PragmaDev Studio introduces a Performance Analyzer to find the best architecture for time or energy in a set of scenario.

=== CPS simulation ===

PragmaDev Studio supports Cyber Physical Systems (CPS) simulation via the Functional Mock-up Interface.

==Application domains==

===Telecommunications===

- Alcatel has selected PragmaDev for the development and maintenance of their telephone switches.
- Sharif University has studied an optimization of the MAC layer for the IEEE 802.11wireless protocol.
- Modeling and simulation of IoT.
- Testing of network protocols.

=== Avionic and space ===

- Specification and development of the Air traffic control system for Airbus planes.
- System architecture optimization for a space mission.
- Integration in TASTE, the ESA framework dedicated to the development of real time and embedded systems.

=== Semi-conductors ===

- Hardware architecture optimization of micro-processors.

=== Security ===

- Development of a decentralized earthquake early warning system.
- Design and implementation of an automatic identification system.
- Safety requirements verification applied to European Train Control System.

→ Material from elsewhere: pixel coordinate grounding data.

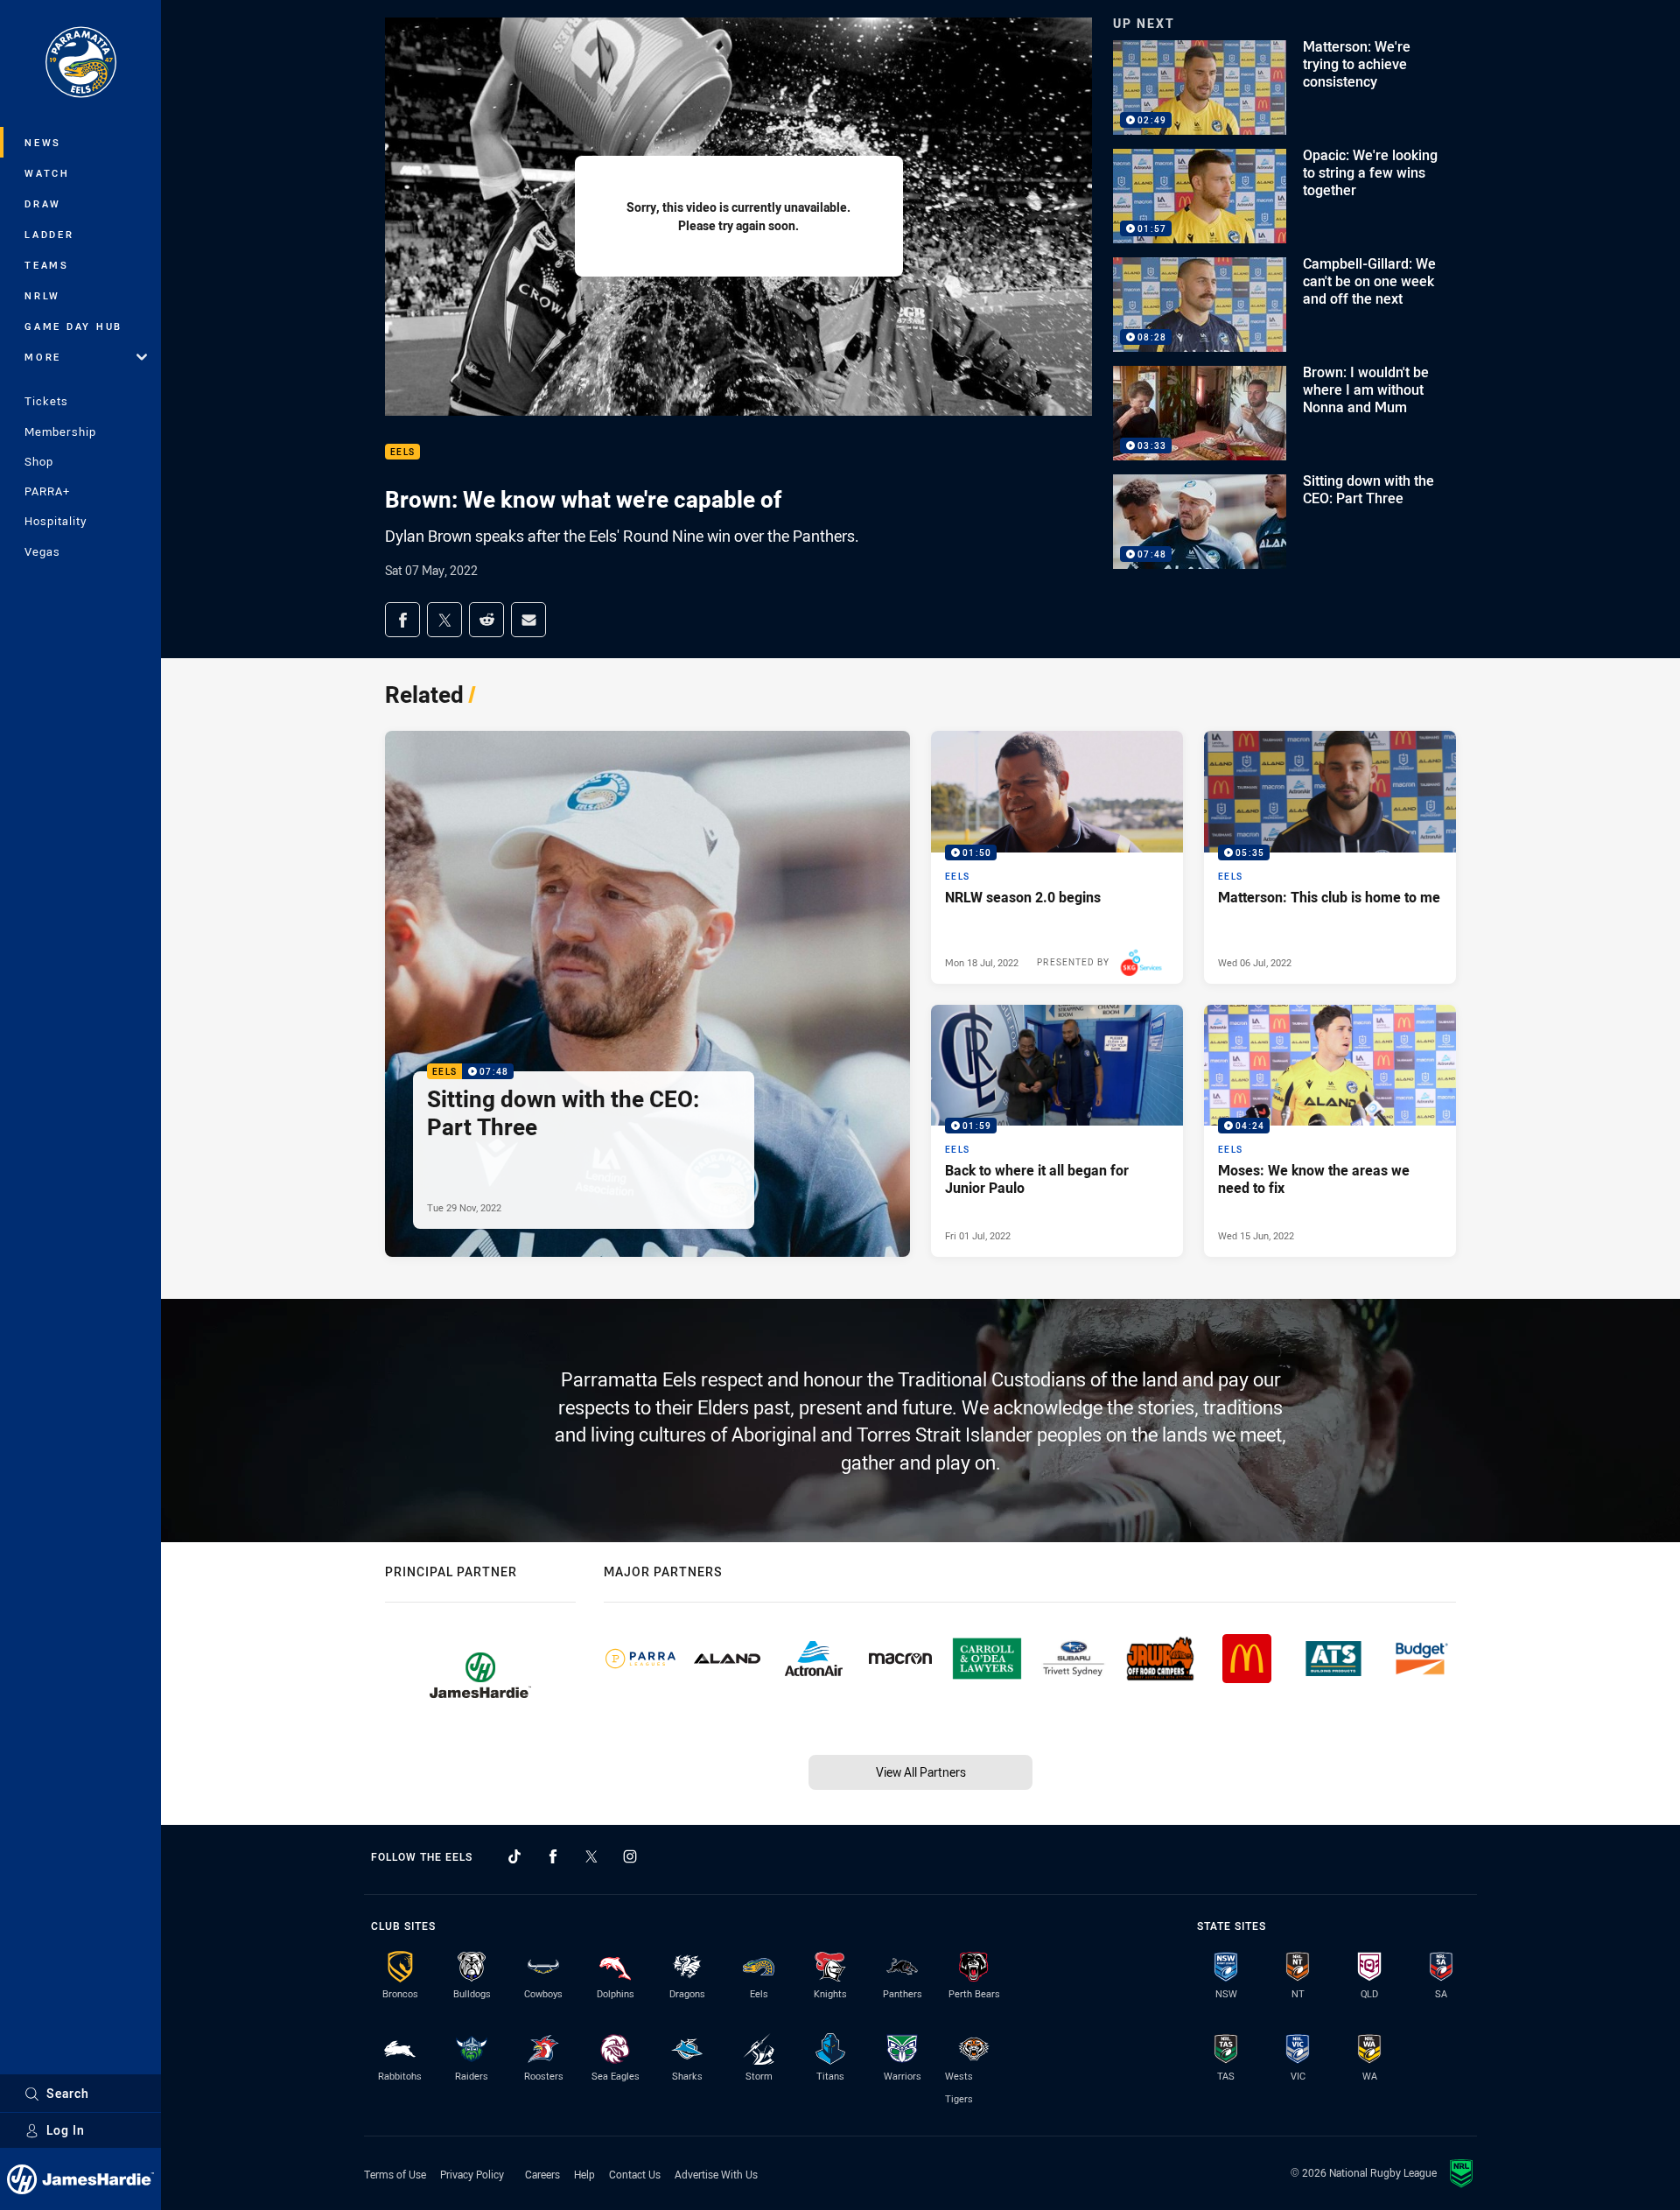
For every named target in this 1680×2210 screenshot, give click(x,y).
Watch (47, 172)
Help (584, 2174)
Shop (38, 461)
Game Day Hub (73, 326)
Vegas (42, 551)
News (42, 142)
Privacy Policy (472, 2174)
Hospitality (55, 521)
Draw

==PragmaDev Studio history==

| Release year | Version | Summary |
|---|---|---|
| 2002 | 1.x | SDL-RT support with code generation for VxWorks and debug with Tornado. |
| 2003 | 2.x | UML support. |
| 2004 | 3.x | SDL support including simulation. |
| 2009 | 4.x | TTCN-3 support for testing. |
| 2015 | 5.x | New look and feel. New organization in modules: Specifier, Developer, Tester, Tracer. |
| 2022 | 6.x | Model checking with OBP. |

== PragmaDev ==
The creator of PragmaDev Studio is the private company PragmaDev. PragmaDev was founded in 2001, and is located in Paris, France.